Excerpted records:
········

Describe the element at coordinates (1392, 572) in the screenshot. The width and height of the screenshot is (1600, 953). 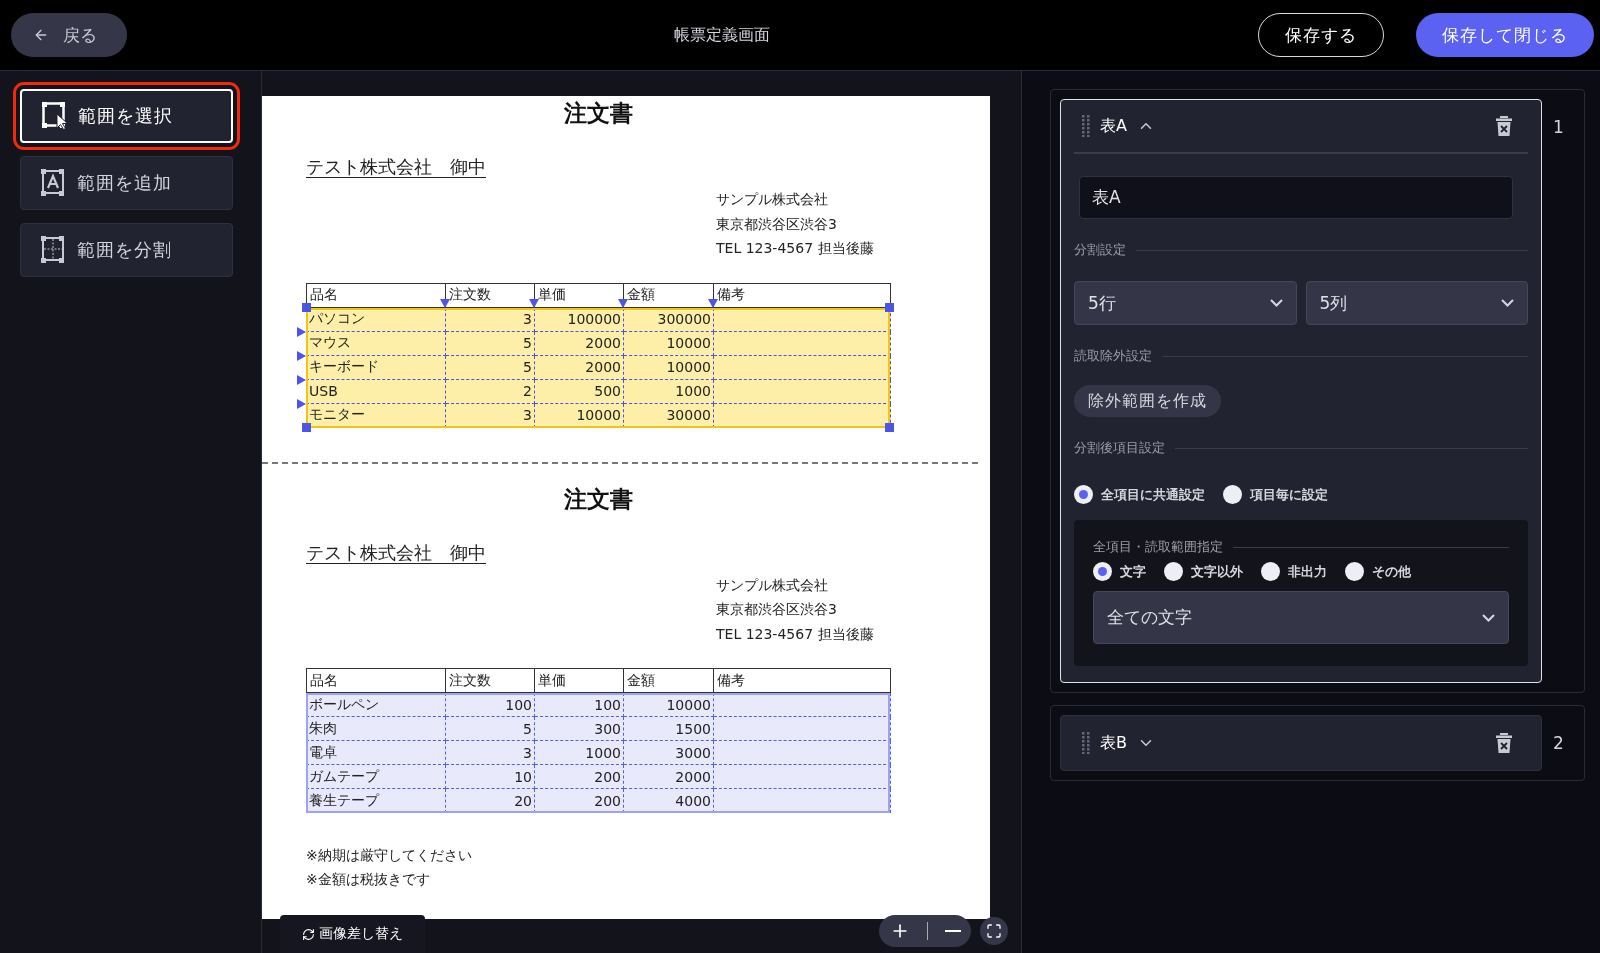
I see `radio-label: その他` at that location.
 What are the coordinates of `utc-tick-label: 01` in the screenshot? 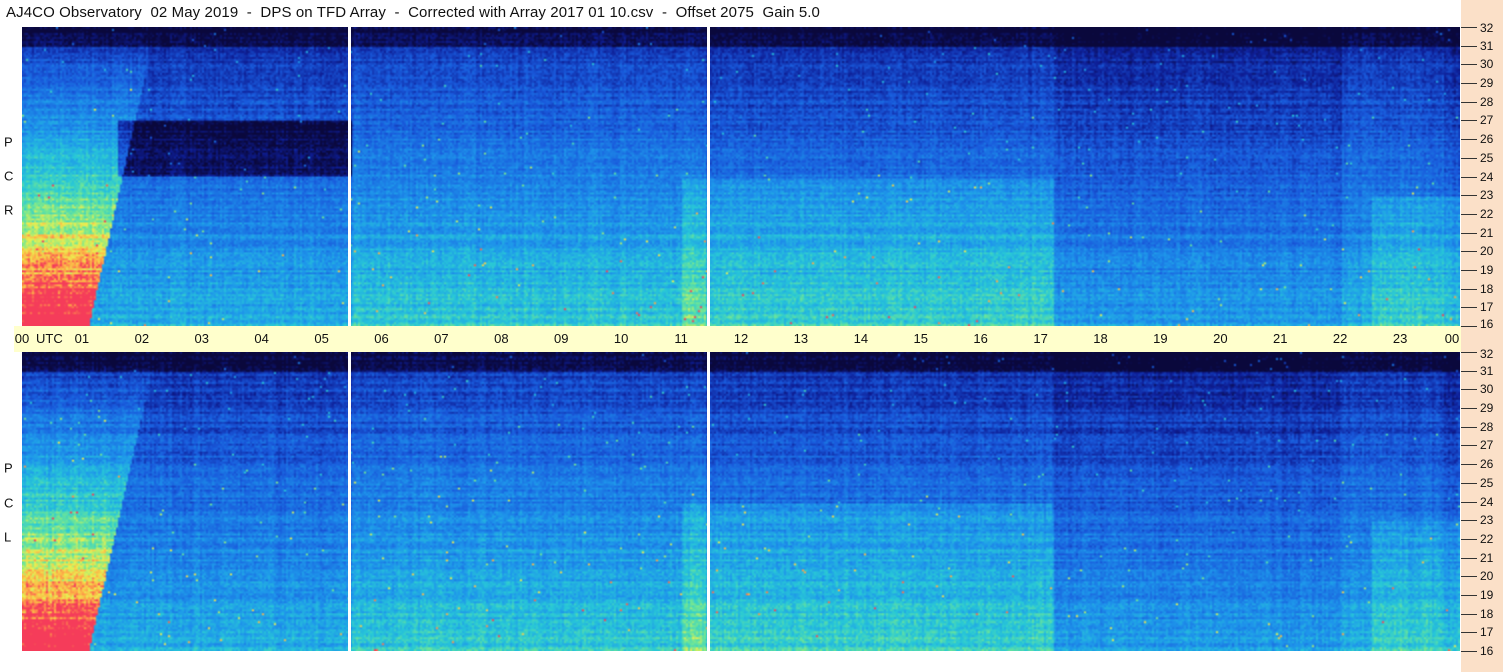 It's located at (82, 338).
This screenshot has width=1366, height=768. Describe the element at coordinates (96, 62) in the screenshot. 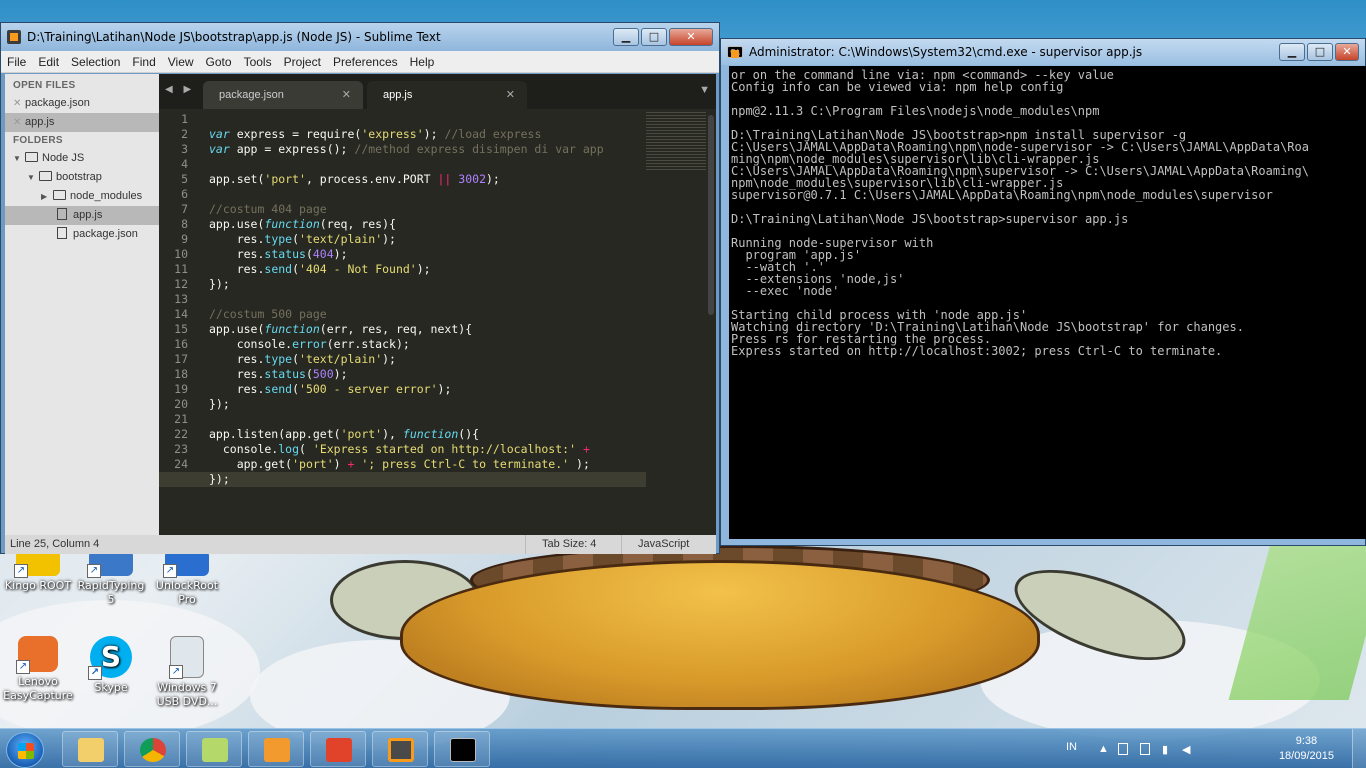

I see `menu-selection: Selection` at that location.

········

Task description: Convert everything from the line containing "This screenshot has" down to the end of the material into a Markdown table with the columns Row and Line, skipping blank lines. Leave the pictures out.

Task response:
| Row | Line |
|---|---|
| 1 | This screenshot has width=1366, height=768. Describe the element at coordinates (96, 62) in the screenshot.  |
| 2 | I see `menu-selection: Selection` at that location. |